From the speedway to the White House?

Saturday, September 29, 2007

Can the perfect presidential candidate be found?

Maybe.

Political professionals may find Mr. or Ms. Predicted Perfect President among auto racers.

Consider:

*It often seems as if candidates are "talking in circles." Race drivers are used to going in circles.

*The typical candidate is full of hot air. So are some drivers -- not all -- immediately after races, getting out of the car and spewing product pitches for sparkplugscarsdrinksbeerautopartsandeverythingelse and the words just seem to run together while you wonder: What do they really want to say about the race? Politicians also have to quickly make a pitch for themselves and their party.

*A driver has to be a "good 'ol boy" (or girl) to please one fan group yet come across as big-city cool around other fans and sponsors. Politicians also have to become chameleons, doing a quick-change act depending on the demographics of their next awaiting crowd.

*Race drivers have to please and make personal appearances their sponsors. So do typical candidates. Think of their "sponsors" as the special interest groups to which they're beholden.

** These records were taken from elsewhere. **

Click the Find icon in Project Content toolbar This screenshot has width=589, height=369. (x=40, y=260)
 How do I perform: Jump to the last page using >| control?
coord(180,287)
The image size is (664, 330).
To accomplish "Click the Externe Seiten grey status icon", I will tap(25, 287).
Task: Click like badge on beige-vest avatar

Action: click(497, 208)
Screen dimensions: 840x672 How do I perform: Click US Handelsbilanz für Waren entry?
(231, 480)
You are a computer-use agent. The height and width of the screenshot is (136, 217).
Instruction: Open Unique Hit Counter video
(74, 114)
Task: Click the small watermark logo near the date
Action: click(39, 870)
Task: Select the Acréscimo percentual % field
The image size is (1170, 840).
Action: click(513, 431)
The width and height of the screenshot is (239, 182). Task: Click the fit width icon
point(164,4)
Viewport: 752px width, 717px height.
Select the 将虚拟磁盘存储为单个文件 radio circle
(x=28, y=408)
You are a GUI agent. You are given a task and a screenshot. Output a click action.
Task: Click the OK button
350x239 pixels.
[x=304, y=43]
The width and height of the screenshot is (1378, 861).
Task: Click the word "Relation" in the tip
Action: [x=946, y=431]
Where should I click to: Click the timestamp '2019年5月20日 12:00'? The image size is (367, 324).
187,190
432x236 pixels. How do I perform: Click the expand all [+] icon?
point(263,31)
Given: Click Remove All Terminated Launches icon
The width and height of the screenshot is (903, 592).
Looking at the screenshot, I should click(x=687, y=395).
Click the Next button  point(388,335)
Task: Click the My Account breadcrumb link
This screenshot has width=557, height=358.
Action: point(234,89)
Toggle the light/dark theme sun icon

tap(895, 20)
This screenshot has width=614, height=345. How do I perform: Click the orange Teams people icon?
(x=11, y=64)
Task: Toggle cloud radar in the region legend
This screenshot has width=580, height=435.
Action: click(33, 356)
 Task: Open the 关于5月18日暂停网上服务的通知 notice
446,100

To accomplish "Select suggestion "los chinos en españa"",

*Politicians are constantly surrounded by a full crew of campaign workers whose behind-the-scenes work, and sometimes very public action, keeps them going. A racer's pit crew does the same.

*The "crew chief" is the driver's right-hand man, talking them through races including when to pass and what's behind their back. A political advisor does the same for his/her candidate. Imagine the great political manipulator Karl Rove serving as a crew chief. He'd have his driver ramming his way through the pack.

*Race drivers obviously couldn't get where they're going, on the track or to the track, without help from large oil companies. Neither can candidates. Just ask President Bush.

*Candidates have to think on their feet, especially during debates and interviews. So do race drivers, thinking on and with their feet.

*And the late season "Chase for the Championship" resembles the final few weeks of a presidential race. A few leap to the front of the pack and battle like angry alligators.

*NASCAR is sort of a throwback to the past. The cars still use carburetors (as opposed to the fuel injections systems found on all new street cars since the 1980s) and just recently switched to unleaded gas. Likewise, some politicians appear to be slightly out of touch with today's world, especially after they're elected.

*NASCAR's cars -- especially the "Car of Tomorrow" making its debut this year -- only vaguely resemble the street cars whose name badges they carry. We often don't see the real politician behind the disguise.

*Politicians can get themselves in trouble if their message gets off track. A race driver who runs off the track is also in trouble -- big-time.

*Pre-race qualifying heats determine who makes the race's final field. Presidential primaries purge the election field as well.

At least one ex-driver who tried politics comes to mind. Richard Petty actually ran for secretary of state in North Carolina. Unfortunately for him, the voters quickly discovered he knew more about racing than state politics.